Building a roguelike in F# from scratch - Introduction

in #programming7 years ago (edited)

Introduction

I have been putting off really diving into F# for a while. Lots of small toy programs and exploring the language in my head but there is nothing quiet like using a language to test your knowledge and understanding.

So I have decided it is time to start a new roguelike and see where is takes me. I like building roguelike engines for a few reasons

  • Complexity: There can be a mountain of complexity hidden behind the sparse ASCII graphics.
  • Simple graphics: I am no artist. I like code, data and its movement and transformation.
  • Wide scope: There is no limit on setting, story or style.

I plan to set up a github repo for the code and run a developer blog that outlines the issues I hit, my solutions and how I solve them. Normally I start with the engine and layer the visuals on later but I will try to mix things up so you can see it in action.

If you want to follow on with the code you will need the following:

  • Visual Studio 2017: Community edition is fine and also free. Install all the F# options.
  • Open mind: If you are from an OO background you will need to leave that baggage behind you. F# is a functional first language and I will embrace that.
  • Patience: This will be done in my spare time so there might be times where progress slows.
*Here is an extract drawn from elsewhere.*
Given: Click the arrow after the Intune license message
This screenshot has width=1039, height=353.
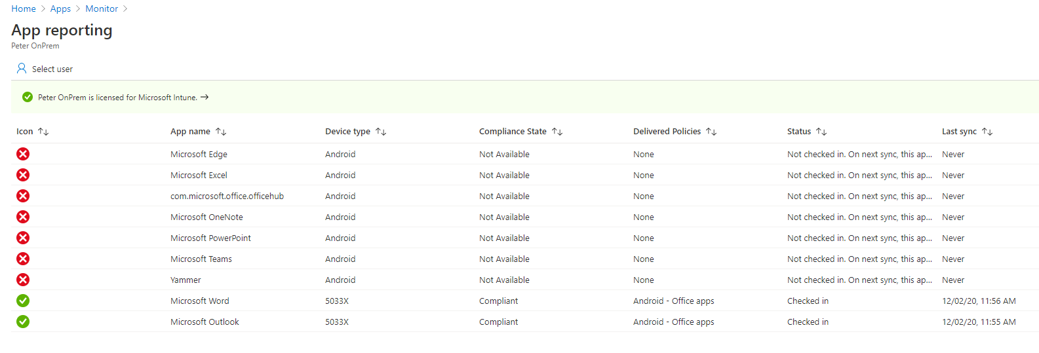Looking at the screenshot, I should pos(205,97).
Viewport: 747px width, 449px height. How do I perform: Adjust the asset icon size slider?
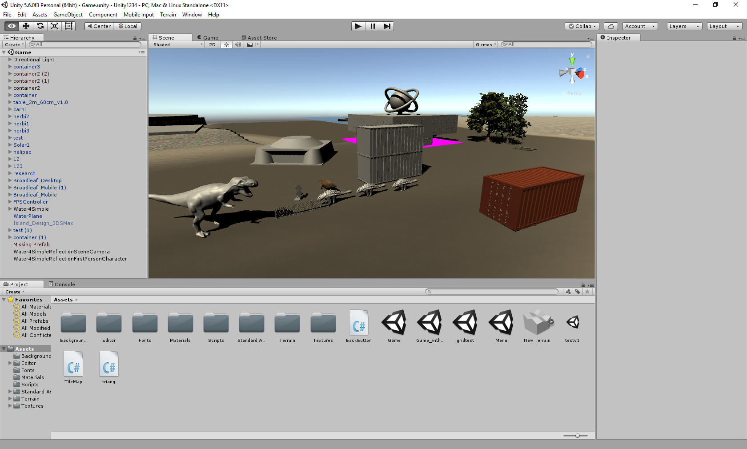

The next block of the article is a quick primer on some of the key issues doing this in a functional language brings. At the end is a competition/call for help.

Immutability

Functional Programming means immutable state throughout, everything from the game world to the render engine. If you are from an OO background that might be hard to imagine. The cost of building new state for every change might appear too high but immutability include certain optimizations with it.

  • As it is not possible to change data it means you can pass it to other parts of your system without fear, no need to project it into transfer objects and the like.
  • When building new state you can reuse anything you have not changed so you get huge data reuse.
  • There is no need for any locking in a threaded environment, the data can't change so there is nothing to lock. There are also no race conditions.
  • Functional languages normally have nice syntax for building new immutable state.

The downside is that you have to REALLY think about your data structure, the manipulations that will be performed and the changes that will be applied. This is a trade off between read performance vs update costs, you need to group the data to balance this out as you will see when I dive into starting the design.

Purity

Functional programming is about managing side effects, pushing them to the edges of you code so you get control over them.

It makes your core code more honest about what functions take in and return. Functions read what they are passed and for a given input will always return the same result. This means in reality any "pure" function could actually be replaced with a lookup table.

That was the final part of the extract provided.